Copy out everything in the listing from the line containing "Given: Click the blue java source folder icon" down to the line containing "(x=42, y=253)", keeping both of those lines and changing nothing.

** RAW DATA **
>> Start

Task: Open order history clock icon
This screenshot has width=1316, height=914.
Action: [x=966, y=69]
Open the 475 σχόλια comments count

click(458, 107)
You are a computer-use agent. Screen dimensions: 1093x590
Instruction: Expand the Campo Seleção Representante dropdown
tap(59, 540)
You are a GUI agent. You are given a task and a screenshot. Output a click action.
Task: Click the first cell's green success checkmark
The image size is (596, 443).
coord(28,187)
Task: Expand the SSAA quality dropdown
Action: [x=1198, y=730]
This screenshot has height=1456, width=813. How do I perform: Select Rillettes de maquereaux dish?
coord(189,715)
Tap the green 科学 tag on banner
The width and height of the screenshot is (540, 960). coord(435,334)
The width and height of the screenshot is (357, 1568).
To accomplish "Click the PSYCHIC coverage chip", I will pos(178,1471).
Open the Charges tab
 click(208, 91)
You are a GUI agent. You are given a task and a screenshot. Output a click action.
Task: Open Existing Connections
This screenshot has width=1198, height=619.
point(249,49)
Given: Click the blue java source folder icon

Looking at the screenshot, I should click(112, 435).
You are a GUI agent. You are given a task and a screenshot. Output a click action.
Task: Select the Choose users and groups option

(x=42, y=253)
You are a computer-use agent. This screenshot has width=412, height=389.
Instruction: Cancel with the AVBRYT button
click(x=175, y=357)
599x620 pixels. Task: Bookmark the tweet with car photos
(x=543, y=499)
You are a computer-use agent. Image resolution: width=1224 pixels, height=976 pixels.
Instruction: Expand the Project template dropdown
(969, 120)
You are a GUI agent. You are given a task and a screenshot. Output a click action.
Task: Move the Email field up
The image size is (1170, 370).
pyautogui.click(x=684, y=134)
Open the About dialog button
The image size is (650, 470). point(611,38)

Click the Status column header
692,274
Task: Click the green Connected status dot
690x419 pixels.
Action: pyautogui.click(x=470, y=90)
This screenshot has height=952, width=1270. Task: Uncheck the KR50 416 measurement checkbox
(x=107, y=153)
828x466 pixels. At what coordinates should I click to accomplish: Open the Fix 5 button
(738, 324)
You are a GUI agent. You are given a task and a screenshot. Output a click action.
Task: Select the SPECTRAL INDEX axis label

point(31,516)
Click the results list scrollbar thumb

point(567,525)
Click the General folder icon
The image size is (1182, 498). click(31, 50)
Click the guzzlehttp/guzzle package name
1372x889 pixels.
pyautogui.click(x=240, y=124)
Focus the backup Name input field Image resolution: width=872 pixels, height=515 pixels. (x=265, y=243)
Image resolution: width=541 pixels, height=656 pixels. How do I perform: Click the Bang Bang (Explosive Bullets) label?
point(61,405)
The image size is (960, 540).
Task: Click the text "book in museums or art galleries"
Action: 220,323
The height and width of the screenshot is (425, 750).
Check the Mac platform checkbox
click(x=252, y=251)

>> End

** TASK RESPONSE **
Given: Click the blue java source folder icon

Looking at the screenshot, I should click(112, 435).
You are a GUI agent. You are given a task and a screenshot. Output a click action.
Task: Select the Choose users and groups option

(x=42, y=253)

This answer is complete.